Start of Exercise data

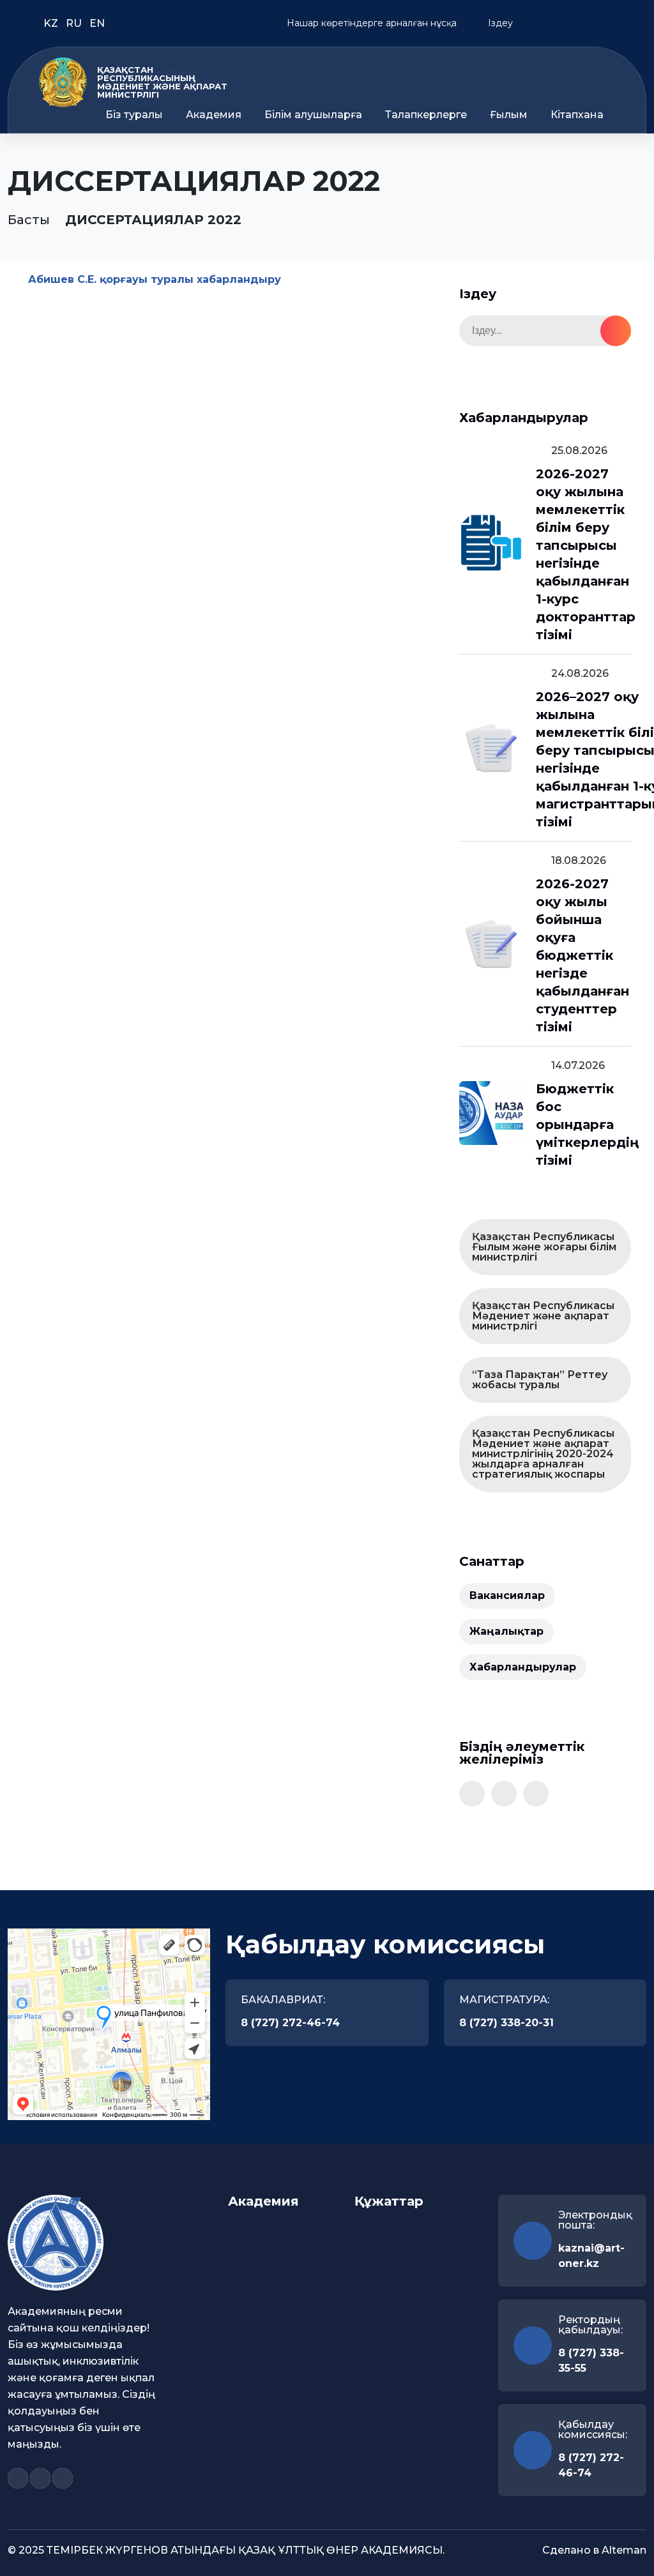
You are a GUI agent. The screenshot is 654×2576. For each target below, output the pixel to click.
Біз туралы (134, 115)
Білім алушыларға (313, 115)
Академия (213, 115)
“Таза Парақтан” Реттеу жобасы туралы (539, 1379)
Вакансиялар (507, 1595)
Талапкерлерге (426, 115)
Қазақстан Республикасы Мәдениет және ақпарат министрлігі (543, 1315)
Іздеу (499, 23)
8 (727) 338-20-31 (506, 2023)
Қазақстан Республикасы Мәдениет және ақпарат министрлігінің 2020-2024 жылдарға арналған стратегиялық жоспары (543, 1453)
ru (75, 23)
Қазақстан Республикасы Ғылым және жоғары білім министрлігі (544, 1247)
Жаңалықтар (506, 1631)
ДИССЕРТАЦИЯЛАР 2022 (153, 219)
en (97, 23)
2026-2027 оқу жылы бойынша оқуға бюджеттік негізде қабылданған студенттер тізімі (582, 955)
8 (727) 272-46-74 (290, 2023)
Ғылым (509, 115)
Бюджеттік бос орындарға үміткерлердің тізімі (587, 1124)
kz (52, 23)
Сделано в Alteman (594, 2550)
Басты (29, 219)
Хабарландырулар (522, 1667)
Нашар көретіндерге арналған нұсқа (370, 23)
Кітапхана (577, 115)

End of Exercise data

> _Problem details_
Transcribe each entry above without alteration, but keep the pictures out.

> _Your response_
You are a GUI agent. The screenshot is 654×2576. For each target below, output the pixel to click.
Біз туралы (134, 115)
Білім алушыларға (313, 115)
Академия (213, 115)
“Таза Парақтан” Реттеу жобасы туралы (539, 1379)
Вакансиялар (507, 1595)
Талапкерлерге (426, 115)
Қазақстан Республикасы Мәдениет және ақпарат министрлігі (543, 1315)
Іздеу (499, 23)
8 (727) 338-20-31 (506, 2023)
Қазақстан Республикасы Мәдениет және ақпарат министрлігінің 2020-2024 жылдарға арналған стратегиялық жоспары (543, 1453)
ru (75, 23)
Қазақстан Республикасы Ғылым және жоғары білім министрлігі (544, 1247)
Жаңалықтар (506, 1631)
ДИССЕРТАЦИЯЛАР 2022 (153, 219)
en (97, 23)
2026-2027 оқу жылы бойынша оқуға бюджеттік негізде қабылданған студенттер тізімі (582, 955)
8 (727) 272-46-74 (290, 2023)
Ғылым (509, 115)
Бюджеттік бос орындарға үміткерлердің тізімі (587, 1124)
kz (52, 23)
Сделано в Alteman (594, 2550)
Басты (29, 219)
Хабарландырулар (522, 1667)
Нашар көретіндерге арналған нұсқа (370, 23)
Кітапхана (577, 115)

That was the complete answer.